A total of 91 validation studies were identified pertaining to training models in endourology (63), laparoscopic surgery (17), robot-assisted surgery (8) and open urological surgery (6), with a total of 55 models. Of the included studies 6 were classified Level 1b, 9 Level 2a, 39 Level 2b and 19 Level 2c. Of all the training models the URO Mentor™ was the only one to receive a level of recommendation of 1.

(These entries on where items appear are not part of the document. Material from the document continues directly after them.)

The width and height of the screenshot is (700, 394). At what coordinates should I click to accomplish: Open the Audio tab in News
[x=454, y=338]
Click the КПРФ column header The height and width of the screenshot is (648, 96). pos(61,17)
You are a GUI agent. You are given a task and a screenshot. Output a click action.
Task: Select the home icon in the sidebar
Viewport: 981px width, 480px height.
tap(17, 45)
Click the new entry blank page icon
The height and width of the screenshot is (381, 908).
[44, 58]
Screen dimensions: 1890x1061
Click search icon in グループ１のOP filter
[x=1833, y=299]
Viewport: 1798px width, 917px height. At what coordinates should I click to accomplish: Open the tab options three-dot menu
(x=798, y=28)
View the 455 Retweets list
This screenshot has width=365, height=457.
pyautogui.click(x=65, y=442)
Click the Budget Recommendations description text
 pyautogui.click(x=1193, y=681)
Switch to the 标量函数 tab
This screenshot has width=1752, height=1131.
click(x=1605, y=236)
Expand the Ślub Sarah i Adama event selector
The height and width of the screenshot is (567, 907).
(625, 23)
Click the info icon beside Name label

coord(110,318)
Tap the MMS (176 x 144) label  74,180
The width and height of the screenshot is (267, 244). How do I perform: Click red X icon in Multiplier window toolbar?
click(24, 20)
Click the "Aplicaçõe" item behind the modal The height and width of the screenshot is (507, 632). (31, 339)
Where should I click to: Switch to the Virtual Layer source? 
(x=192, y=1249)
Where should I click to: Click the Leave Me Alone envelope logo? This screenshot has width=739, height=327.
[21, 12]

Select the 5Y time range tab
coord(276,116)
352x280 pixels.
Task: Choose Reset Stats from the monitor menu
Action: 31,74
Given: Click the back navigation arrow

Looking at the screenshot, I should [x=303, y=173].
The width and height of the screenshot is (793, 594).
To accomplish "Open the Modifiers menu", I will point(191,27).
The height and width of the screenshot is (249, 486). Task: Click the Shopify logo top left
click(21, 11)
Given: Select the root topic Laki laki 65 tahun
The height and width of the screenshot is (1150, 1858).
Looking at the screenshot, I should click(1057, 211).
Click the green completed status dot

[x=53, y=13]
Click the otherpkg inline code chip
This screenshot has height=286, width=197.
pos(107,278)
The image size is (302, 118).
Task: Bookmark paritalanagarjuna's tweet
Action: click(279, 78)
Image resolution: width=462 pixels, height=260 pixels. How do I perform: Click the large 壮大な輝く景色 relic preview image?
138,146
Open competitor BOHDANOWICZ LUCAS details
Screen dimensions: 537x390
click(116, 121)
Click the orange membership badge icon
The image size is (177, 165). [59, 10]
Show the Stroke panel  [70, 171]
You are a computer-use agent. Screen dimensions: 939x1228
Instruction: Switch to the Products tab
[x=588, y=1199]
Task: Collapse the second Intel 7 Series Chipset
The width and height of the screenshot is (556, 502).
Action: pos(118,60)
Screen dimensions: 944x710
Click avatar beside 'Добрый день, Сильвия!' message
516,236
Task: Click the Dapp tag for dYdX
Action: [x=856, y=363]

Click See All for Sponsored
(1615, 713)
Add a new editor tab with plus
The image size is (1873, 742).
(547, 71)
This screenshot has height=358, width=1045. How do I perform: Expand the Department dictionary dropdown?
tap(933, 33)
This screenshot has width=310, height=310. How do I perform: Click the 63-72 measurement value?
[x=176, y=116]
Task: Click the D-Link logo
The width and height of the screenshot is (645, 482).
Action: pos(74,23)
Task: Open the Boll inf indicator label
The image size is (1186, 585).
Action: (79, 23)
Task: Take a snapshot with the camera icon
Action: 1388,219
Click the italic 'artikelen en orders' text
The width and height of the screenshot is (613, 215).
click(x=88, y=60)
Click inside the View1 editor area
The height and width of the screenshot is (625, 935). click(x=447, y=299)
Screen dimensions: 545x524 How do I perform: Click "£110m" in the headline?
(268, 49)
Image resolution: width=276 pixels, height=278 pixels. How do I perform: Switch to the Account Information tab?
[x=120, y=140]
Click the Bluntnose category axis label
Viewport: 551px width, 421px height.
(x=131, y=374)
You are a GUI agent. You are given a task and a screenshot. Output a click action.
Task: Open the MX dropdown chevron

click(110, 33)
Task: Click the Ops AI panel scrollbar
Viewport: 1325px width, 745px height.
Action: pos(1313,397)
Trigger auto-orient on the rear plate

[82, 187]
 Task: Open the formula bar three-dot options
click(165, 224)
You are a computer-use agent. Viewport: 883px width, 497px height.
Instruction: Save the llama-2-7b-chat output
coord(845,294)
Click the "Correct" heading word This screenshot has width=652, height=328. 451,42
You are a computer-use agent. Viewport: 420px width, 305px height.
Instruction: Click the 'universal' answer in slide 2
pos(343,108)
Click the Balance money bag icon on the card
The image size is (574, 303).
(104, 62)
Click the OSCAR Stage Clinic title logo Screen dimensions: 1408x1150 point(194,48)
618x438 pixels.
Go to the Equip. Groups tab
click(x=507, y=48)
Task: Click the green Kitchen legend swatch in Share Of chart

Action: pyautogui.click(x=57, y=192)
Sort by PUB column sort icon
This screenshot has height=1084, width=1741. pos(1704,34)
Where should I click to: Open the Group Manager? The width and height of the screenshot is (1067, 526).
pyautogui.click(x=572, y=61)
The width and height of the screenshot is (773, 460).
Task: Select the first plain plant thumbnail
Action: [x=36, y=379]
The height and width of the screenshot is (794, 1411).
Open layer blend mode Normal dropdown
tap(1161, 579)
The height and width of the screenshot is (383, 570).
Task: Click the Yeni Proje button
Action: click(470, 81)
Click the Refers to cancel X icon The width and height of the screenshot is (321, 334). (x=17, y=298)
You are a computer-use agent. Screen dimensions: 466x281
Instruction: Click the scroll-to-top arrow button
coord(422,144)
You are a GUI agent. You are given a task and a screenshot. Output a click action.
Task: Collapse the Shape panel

UroSimulation is a growing field and increasing numbers of models are being produced. However, there are still too few validation studies with a high level of evidence demonstrating the transferability of skills. Nevertheless, efforts should be made to use the currently available models in curriculum based training programs.
提高对患者安全的认识、外科技术的进步以及工作时间的减少,导致了模拟增强培训的采用。然而,在将模拟器整合到课程中之前,需要对其进行科学评估。我们确定了目前用于泌尿外科手术的培训模型、它们的验证状态以及每个模型背后的证据。
在 1990 年至 2015 年间,我们在 MEDLINE、Embase 和 Cochrane 图书馆数据库中搜索了描述泌尿外科模拟器和/或这些模型验证研究的英文文章。所有研究均评估了证据水平,随后根据改良的牛津循证医学中心分类,为每个模型授予了推荐级别,该分类由欧洲内镜外科医师协会改编用于教育。
共确定了 91 项与内镜泌尿外科(63 项)、腹腔镜手术(17 项)、机器人辅助手术(8 项)和开放泌尿外科手术(6 项)培训模型相关的验证研究,共有 55 个模型。纳入的研究中有 6 项为 1b 级,9 项为 2a 级,39 项为 2b 级,19 项为 2c 级。在所有培训模型中,URO Mentor 是唯一获得推荐级别 1 的模型。
泌尿模拟是一个不断发展的领域,越来越多的模型正在被开发出来。然而,仍然只有很少的具有高证据水平的验证研究证明了技能的可转移性。尽管如此,应该努力在基于课程的培训计划中使用现有的模型。